▸ PROBLEM STATEMENT: Your reply should be the whole listing, copied exactly, with the pictures left out.

▸ STUDY MATERIAL:
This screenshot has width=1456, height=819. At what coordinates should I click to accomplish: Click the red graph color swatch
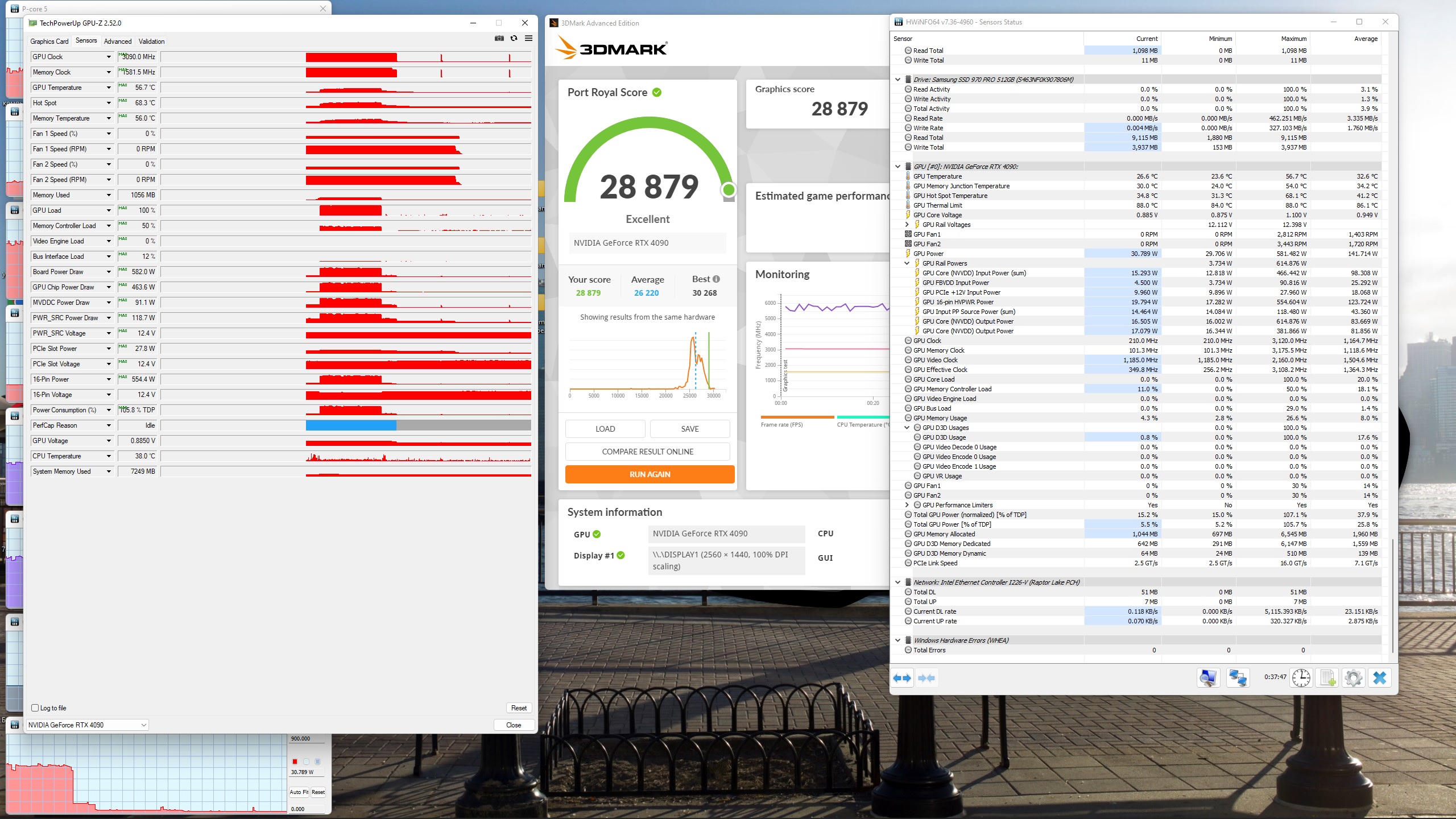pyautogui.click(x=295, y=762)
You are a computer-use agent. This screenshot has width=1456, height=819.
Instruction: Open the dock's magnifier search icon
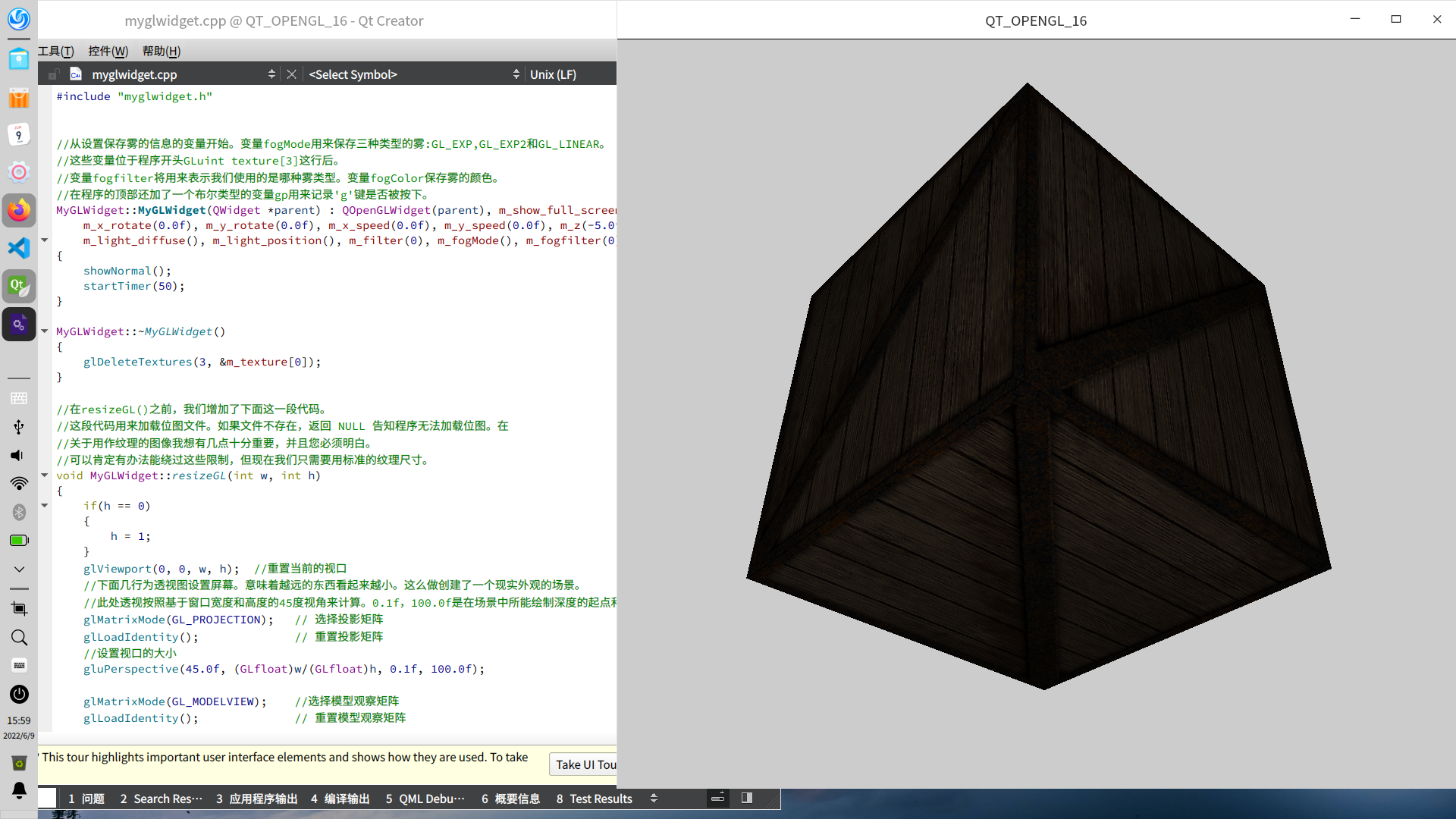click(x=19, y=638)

▸ YOUR SOLUTION:
This screenshot has width=1456, height=819. At what coordinates should I click to accomplish: Click the red graph color swatch
pyautogui.click(x=295, y=762)
You are a computer-use agent. This screenshot has width=1456, height=819.
Instruction: Open the dock's magnifier search icon
click(x=19, y=638)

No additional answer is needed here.